Federal Tax Lien. As real property practitioners already know, the federal tax lien attaches to “all property rights and to property” owned by delinquent taxpayers. Most property interests that the IRS pursues are easily identifiable as “property” for purposes of the tax lien statute. However, as Steve R. Johnson notes in The Good, the Bad, and the Ugly in Post-Drye Tax Lien Analysis, 5 Fla. Tax Rev. 415 (2002), garden-variety property interests of the tax debtor are often insufficient to pay the outstanding tax debt, and as a result the government is left to pursue more unusual interests of the debtor. These less common interests of the debtor include interests that have not ripened into possession, interests shared with other parties, and interests that are restricted by document or state law. The U.S. Supreme Court attempted to provide guidance to courts evaluating these more difficult cases in Drye v. United States, 528 U.S. 49 (1999). In that case, the Court held that a taxpayer’s inheritance from his mother was an interest subject to the tax lien, notwithstanding the taxpayer’s disclaimer of the inheritance. Johnson examines a spate of post- Drye district and appellate court opinions confronting difficult tax lien scenarios. Among other things, federal courts considered whether federal or state law control characterization of an asset or interest as “property,” a particularly vexing problem when marital assets are involved.

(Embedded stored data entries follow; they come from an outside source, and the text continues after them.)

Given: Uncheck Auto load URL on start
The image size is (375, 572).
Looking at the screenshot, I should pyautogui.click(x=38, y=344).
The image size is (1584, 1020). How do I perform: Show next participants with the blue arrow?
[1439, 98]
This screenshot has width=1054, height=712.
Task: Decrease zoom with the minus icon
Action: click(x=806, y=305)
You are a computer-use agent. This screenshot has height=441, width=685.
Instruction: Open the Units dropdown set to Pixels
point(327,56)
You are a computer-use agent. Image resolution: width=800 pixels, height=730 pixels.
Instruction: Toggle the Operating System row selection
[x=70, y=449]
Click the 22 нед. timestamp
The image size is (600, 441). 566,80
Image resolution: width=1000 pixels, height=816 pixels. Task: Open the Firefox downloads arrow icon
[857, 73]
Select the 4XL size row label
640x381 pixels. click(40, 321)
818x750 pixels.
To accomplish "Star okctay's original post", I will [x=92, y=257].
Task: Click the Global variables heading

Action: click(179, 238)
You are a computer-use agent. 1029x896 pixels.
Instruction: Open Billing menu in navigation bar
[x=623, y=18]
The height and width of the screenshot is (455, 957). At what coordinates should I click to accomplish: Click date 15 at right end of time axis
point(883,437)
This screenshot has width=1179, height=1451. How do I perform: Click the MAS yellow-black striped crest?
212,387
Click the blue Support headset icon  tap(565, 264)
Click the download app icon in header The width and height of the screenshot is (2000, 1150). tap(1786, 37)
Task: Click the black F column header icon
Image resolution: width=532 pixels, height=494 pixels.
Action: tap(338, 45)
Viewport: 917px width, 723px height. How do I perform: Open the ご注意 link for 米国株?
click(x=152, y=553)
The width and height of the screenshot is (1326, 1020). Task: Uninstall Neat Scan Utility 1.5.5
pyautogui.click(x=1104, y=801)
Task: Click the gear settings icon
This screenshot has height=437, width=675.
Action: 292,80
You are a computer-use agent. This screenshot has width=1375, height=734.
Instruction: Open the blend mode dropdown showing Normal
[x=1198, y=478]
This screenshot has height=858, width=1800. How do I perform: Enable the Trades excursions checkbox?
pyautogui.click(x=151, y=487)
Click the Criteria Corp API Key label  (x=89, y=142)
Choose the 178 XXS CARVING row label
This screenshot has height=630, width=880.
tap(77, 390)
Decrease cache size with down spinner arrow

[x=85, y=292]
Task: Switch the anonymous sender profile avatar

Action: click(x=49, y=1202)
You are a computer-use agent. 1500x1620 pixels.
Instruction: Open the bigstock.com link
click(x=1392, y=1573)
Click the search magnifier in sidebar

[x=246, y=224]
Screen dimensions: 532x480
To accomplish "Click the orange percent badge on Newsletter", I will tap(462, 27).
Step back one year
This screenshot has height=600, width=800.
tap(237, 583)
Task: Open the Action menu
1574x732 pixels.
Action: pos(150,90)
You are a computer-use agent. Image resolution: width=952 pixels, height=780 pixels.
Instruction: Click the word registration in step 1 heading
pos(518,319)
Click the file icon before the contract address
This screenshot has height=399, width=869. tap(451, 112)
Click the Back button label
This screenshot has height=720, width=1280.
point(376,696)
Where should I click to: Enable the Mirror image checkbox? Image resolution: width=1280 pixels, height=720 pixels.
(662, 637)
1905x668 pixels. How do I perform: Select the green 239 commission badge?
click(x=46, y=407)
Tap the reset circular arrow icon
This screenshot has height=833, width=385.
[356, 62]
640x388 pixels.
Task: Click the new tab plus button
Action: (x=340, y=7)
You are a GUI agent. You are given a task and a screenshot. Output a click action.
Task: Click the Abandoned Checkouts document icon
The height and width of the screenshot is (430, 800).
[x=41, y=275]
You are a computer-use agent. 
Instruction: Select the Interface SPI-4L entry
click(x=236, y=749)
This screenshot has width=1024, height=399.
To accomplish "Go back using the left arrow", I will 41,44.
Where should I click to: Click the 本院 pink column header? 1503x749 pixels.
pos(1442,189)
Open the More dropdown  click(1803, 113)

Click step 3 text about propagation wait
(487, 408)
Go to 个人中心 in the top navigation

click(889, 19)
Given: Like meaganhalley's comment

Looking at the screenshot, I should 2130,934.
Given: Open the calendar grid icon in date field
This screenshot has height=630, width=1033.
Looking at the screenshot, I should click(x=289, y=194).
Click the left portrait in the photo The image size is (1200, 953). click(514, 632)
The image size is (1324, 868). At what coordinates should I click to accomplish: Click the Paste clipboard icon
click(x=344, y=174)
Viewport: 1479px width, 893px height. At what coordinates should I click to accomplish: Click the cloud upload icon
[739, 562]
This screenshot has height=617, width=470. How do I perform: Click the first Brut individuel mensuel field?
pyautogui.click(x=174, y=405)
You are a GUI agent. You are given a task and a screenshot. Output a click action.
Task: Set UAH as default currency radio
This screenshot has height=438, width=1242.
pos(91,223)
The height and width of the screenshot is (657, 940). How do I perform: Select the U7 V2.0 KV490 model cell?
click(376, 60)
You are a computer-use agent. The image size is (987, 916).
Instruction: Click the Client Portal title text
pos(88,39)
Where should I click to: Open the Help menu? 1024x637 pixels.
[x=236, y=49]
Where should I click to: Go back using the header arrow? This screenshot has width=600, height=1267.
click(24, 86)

Illinois Law Survey. Steven B. Bashaw examines important developments in Illinois law in Survey of Illinois Law: Real Estate, 25 S. Ill. U. L.J. 943 (2001). Bashaw considers a variety of interesting cases. For example, he notes an Illinois case rejecting the ability of mortgage companies to earn brokerage commissions on real estate transactions if the financial institutions lack a brokerage license. According to Bashaw, “the theory of one stop shopping has led Realtors to attempt to control the entire residential real estate transaction.” The court denied the right to a commission, even though the mortgage company employed individuals who possessed real estate licenses. Bashaw also discusses more traditional property law case opinions covering topics such as easements by implication and the requirement that the easement arise at the time of severance, the interplay of tenancy by the entireties, and fraudulent conveyance law, as well as a number of just compensation/takings cases. The latter cases focus alternately on the proper calculation of just compensation in the event of a partial taking and the compensation that must be paid when an easement is taken for use as a public road. Illinois courts have heard a number of landlord/tenant cases and have determined that landlords may hire attorneys on a contingency fee basis in disputes with tenants, pursuant to lease provisions requiring tenant to pay landlord’s attorney fees.
Property Law Generally. Robert C. Ellickson, Carol M. Rose, and Bruce A. Ackerman have updated their popular Perspectives on Property Law (3d ed. 2002). Their book collects edited versions of essays and articles on property law from some of the most noted academic authors in the field. The book presents general economic and social analyses of property law, as well as discussions of landlord/tenant law, land use and environmental law, and takings law.